Despite enormous investments directed towards increasing the country’s resilience to disasters, climate-related disasters continue to result in a substantial economic loss, thus reducing the economic growth and progress in fighting poverty. For instance, in 1998, floods resulting from the monsoon overwhelmed over two-thirds of Bangladesh, resulting in economic damages and losses amounting to more than $2 billion. This represented approximately 4.8 percent of the country’s gross domestic product. The damages and losses were split across the infrastructure, industries, and commerce, thus affecting all crucial facets of economic development. In addition, cyclones have resulted in economic damages and losses amounting to $1.7 billion or approximately 2.6 percent of the gross domestic growth in 2007.

Half of the losses occurred in the agricultural and infrastructural sectors, thus rendering the country to be on the verge of the economic crisis. On average, the damages experienced in the last decade in terms of the livelihood and infrastructural losses have been estimated to amount to 1 percent of the country’s gross domestic product. However, these statistics exclude significant losses in terms of life. It is also crucial to note that damages and losses have been devastating in areas concentrated with poor people, thus affecting them disproportionately.
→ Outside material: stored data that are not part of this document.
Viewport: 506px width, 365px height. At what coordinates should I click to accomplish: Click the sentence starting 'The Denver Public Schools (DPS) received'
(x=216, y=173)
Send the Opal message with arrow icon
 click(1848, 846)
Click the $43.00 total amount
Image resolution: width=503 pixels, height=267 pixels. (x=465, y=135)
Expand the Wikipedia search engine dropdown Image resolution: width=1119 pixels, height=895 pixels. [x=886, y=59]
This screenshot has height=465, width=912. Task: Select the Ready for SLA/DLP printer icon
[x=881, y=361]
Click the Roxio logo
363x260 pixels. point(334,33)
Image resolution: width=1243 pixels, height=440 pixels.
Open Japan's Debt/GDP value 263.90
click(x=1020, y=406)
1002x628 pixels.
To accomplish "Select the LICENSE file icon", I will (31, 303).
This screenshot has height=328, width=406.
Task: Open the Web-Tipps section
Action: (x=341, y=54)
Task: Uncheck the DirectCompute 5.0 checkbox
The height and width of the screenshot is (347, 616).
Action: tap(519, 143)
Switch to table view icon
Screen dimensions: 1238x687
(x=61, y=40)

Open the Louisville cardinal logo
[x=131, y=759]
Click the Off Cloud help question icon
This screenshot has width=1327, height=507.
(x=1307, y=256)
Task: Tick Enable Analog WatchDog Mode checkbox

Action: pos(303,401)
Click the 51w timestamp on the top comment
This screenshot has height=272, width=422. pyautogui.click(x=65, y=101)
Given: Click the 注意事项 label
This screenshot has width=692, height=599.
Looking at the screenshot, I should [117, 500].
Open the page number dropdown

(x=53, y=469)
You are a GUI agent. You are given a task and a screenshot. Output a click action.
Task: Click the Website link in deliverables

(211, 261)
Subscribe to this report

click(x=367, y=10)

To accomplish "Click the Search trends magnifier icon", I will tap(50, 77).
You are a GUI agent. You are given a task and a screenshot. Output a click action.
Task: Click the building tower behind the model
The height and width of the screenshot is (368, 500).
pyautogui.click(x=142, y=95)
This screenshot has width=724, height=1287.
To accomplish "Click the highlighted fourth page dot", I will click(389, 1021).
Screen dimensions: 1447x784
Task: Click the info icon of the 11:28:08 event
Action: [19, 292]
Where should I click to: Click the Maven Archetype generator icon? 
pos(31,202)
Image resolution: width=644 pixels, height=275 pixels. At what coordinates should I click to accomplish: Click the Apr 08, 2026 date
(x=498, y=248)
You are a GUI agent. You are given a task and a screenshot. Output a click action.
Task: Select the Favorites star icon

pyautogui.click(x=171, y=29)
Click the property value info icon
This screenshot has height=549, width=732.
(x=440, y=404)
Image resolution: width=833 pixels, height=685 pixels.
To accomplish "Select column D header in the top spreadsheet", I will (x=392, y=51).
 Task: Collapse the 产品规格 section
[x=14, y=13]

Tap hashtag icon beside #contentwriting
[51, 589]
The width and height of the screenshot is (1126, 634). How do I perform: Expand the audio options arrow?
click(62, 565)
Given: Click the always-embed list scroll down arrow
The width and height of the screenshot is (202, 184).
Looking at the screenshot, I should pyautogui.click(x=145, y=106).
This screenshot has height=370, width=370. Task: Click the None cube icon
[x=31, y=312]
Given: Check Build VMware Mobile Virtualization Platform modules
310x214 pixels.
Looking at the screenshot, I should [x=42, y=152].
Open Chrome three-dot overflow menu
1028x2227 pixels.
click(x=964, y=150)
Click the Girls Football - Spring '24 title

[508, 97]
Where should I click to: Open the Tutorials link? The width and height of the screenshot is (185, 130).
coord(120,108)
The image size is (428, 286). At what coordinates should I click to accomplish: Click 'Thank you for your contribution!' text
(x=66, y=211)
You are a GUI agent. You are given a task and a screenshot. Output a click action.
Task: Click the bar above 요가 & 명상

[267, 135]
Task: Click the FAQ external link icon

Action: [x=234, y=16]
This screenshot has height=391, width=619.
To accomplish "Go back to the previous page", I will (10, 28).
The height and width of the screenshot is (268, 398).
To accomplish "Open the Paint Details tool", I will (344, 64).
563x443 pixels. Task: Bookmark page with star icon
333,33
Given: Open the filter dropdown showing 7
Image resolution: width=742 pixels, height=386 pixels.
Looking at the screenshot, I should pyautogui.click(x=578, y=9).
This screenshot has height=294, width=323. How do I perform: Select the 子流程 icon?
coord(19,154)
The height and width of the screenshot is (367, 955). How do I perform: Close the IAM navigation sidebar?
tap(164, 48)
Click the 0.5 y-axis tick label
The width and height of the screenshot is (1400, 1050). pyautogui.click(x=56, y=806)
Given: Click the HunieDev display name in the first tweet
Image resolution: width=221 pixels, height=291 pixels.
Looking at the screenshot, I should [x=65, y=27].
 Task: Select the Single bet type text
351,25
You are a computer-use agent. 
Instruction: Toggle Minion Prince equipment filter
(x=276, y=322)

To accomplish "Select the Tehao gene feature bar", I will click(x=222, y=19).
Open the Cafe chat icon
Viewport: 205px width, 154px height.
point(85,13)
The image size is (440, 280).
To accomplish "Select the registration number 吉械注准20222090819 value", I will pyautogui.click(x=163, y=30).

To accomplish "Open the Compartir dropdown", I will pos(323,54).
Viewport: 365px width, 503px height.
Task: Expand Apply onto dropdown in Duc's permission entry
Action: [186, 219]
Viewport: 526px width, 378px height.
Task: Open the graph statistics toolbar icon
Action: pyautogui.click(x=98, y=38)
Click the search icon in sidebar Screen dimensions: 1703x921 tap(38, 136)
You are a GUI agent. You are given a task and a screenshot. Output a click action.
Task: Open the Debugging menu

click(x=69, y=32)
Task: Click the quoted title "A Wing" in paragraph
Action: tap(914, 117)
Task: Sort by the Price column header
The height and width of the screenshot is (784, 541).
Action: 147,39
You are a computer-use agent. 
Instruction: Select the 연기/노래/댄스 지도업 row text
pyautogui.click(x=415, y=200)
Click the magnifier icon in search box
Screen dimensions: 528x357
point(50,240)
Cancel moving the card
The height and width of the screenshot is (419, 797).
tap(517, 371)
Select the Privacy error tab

Residents in regions that are significantly affected live in tin or thatch houses that are more prone to the destruction during the event of a cyclone, flood, or storm surges. Furthermore, individuals in these areas often rely on climate-sensitive sectors such as fisheries and agriculture as a major source of livelihoods. As a consequence, climate-related disasters leave poor residents with a limited capacity to recover (Bangladesh: Climate Change Cell, Dept. of Environment 64).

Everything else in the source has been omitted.